----- Exercise input -----

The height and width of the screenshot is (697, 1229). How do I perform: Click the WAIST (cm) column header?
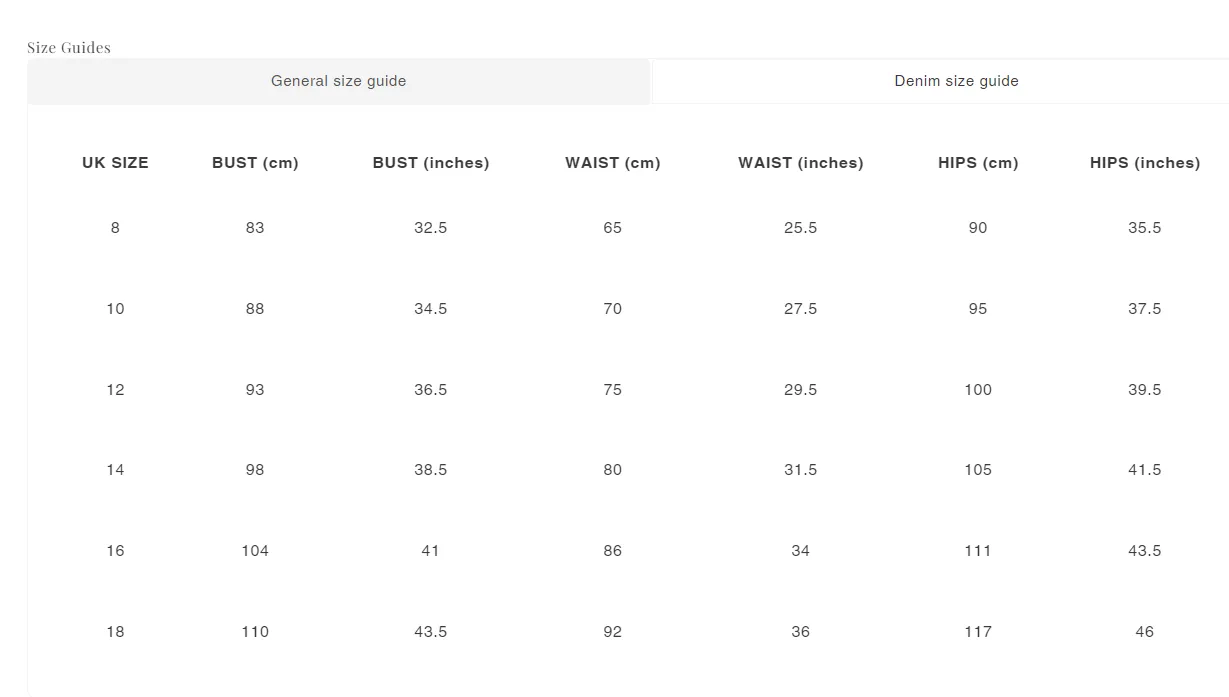point(613,163)
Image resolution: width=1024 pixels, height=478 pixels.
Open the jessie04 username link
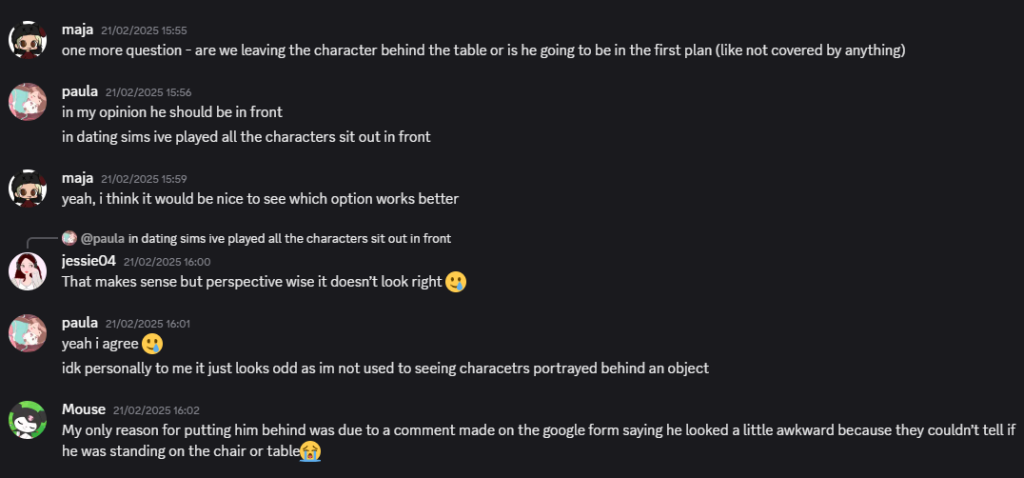click(89, 261)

-----

Action item:
Print every entry exactly as written, without the pictures.

Exercise output:
The height and width of the screenshot is (697, 1229). How do I perform: Click the WAIST (cm) column header?
point(613,163)
Image resolution: width=1024 pixels, height=478 pixels.
Open the jessie04 username link
click(89, 261)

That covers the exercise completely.